Yesterday, New York City's Planning Commission voted nearly unanimously to support a slightly reduced version of New York University's controversial expansion plans for two superblocks in Greenwich Village, reports Tom Stoelker.

1 minute read

June 7, 2012, 12:00 PM PDT

By Jonathan Nettler @nettsj


Reduced in overall size from 2.47 million square feet to 2.1 million, the the 2031 Core Campus plan, designed by Grimshaw with Toshiko Mori and Michael Van Valkenburg, saw several aesthetic yet few programming changes, writes Stoelker.

"All four proposed buildings were approved with tweaks here and there. Both of the so-called 'Boomerang Buildings' will be reduced in height that will not exceed the slabs of the Washington Square Village buildings that frame them. The 'Zipper Building' will not be allowed to include a hotel component as part of its programming.

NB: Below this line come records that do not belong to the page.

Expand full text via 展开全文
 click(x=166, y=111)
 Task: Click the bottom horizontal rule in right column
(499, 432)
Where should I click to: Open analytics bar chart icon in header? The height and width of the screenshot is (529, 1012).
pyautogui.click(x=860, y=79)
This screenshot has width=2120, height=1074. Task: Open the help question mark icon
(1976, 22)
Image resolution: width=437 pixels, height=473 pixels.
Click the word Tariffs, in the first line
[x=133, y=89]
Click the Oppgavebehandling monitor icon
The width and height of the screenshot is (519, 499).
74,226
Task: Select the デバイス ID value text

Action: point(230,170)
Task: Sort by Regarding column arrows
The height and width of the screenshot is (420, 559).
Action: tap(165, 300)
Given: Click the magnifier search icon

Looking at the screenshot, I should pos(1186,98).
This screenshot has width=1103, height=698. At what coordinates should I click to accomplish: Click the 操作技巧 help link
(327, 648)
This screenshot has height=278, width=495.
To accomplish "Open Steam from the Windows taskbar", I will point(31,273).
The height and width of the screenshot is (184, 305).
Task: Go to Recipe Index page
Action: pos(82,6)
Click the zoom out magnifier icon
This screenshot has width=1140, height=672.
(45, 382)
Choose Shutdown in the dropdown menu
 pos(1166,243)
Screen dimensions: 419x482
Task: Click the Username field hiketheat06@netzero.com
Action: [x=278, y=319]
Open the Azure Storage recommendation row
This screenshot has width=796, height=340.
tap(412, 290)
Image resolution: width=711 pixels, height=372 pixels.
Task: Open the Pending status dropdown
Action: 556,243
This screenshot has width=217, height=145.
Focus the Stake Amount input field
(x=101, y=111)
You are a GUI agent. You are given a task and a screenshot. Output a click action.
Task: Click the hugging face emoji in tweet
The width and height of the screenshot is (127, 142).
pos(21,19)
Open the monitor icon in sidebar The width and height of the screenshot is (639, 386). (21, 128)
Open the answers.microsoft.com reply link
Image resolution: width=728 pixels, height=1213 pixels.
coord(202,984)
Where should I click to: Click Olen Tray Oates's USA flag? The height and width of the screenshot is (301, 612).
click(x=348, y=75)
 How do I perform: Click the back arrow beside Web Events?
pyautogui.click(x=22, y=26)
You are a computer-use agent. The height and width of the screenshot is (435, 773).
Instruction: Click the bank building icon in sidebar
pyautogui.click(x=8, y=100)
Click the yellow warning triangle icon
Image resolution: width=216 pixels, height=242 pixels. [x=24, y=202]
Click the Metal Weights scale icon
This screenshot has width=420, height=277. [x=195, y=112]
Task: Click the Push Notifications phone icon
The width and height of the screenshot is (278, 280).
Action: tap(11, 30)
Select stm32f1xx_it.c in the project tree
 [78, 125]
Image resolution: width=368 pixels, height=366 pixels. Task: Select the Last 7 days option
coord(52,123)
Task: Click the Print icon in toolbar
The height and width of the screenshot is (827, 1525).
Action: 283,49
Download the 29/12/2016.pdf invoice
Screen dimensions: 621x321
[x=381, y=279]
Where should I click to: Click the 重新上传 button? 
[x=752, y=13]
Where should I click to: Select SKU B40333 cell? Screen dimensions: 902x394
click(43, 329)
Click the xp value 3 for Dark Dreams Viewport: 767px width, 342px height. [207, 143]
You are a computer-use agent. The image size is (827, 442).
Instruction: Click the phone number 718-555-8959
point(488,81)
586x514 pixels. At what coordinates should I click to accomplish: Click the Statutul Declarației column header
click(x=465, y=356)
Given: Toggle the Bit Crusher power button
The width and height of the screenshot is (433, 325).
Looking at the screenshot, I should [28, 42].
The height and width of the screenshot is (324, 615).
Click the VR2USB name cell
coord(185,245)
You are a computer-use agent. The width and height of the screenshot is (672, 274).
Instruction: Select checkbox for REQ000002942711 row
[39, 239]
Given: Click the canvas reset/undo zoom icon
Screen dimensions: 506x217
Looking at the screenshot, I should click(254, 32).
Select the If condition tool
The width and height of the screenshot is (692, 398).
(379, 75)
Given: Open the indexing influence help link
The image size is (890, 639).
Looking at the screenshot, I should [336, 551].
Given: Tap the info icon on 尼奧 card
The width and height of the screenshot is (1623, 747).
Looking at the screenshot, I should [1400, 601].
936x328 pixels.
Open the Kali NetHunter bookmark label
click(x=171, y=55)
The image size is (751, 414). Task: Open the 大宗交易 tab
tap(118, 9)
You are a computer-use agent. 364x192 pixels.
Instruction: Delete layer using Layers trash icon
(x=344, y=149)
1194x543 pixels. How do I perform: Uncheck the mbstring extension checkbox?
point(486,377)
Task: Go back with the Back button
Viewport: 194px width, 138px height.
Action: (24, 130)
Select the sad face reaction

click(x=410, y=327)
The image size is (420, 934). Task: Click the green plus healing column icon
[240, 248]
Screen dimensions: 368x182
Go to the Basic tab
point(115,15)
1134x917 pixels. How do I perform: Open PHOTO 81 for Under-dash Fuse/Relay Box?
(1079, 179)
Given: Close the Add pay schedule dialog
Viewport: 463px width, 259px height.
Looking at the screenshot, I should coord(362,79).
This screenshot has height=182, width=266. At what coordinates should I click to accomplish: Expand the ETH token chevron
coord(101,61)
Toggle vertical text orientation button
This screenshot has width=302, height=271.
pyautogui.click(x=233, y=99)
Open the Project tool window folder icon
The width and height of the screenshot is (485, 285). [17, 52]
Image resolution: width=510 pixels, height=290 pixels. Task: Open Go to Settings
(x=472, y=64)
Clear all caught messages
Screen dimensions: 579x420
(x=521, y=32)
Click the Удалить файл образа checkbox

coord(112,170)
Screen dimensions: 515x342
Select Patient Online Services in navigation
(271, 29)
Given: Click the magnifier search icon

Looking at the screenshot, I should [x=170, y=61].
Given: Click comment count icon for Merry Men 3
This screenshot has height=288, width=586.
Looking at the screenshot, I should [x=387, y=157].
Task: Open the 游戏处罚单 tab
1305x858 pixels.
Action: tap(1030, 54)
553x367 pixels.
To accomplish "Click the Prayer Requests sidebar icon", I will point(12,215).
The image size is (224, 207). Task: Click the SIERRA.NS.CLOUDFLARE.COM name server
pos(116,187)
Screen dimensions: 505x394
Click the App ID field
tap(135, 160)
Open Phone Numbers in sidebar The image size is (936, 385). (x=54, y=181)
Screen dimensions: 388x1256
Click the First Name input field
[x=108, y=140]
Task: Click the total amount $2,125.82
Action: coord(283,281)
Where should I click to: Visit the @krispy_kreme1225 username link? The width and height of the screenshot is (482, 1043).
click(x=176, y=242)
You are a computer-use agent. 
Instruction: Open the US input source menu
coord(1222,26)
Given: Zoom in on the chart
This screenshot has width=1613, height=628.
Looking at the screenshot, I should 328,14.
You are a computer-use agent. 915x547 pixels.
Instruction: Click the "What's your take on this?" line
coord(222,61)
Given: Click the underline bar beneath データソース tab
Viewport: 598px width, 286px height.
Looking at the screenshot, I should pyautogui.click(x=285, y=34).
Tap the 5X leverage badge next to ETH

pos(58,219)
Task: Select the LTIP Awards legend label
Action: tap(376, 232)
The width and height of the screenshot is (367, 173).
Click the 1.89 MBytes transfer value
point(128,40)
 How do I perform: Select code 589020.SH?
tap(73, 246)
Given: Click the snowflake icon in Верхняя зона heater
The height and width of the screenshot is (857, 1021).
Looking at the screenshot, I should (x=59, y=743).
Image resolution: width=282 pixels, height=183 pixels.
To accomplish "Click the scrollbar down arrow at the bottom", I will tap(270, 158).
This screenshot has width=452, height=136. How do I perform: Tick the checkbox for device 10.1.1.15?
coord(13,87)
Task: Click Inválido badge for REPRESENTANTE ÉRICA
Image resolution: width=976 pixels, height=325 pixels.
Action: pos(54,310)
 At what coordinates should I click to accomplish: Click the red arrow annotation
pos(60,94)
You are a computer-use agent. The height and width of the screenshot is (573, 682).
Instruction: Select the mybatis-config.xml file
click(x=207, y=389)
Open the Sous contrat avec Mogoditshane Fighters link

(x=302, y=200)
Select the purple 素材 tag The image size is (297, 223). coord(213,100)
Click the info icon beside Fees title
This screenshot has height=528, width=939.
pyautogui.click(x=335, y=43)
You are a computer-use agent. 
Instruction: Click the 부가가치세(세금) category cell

The proposal for a temporary gym was also nixed."

"Of the changes to the nearly four acres of public space the most significant is that the university will not be permitted to build beneath the green strips on the northern superblock, thus saving the mature trees that are on the site."

Critics such as Michael Kimmelman and the Greenwich Village Society for Historic Preservation are unlikely to be mollified by the tweaks to the plan. They'll have to hope that the City Council, the next stop for approvals, "will show some independence from the mayor."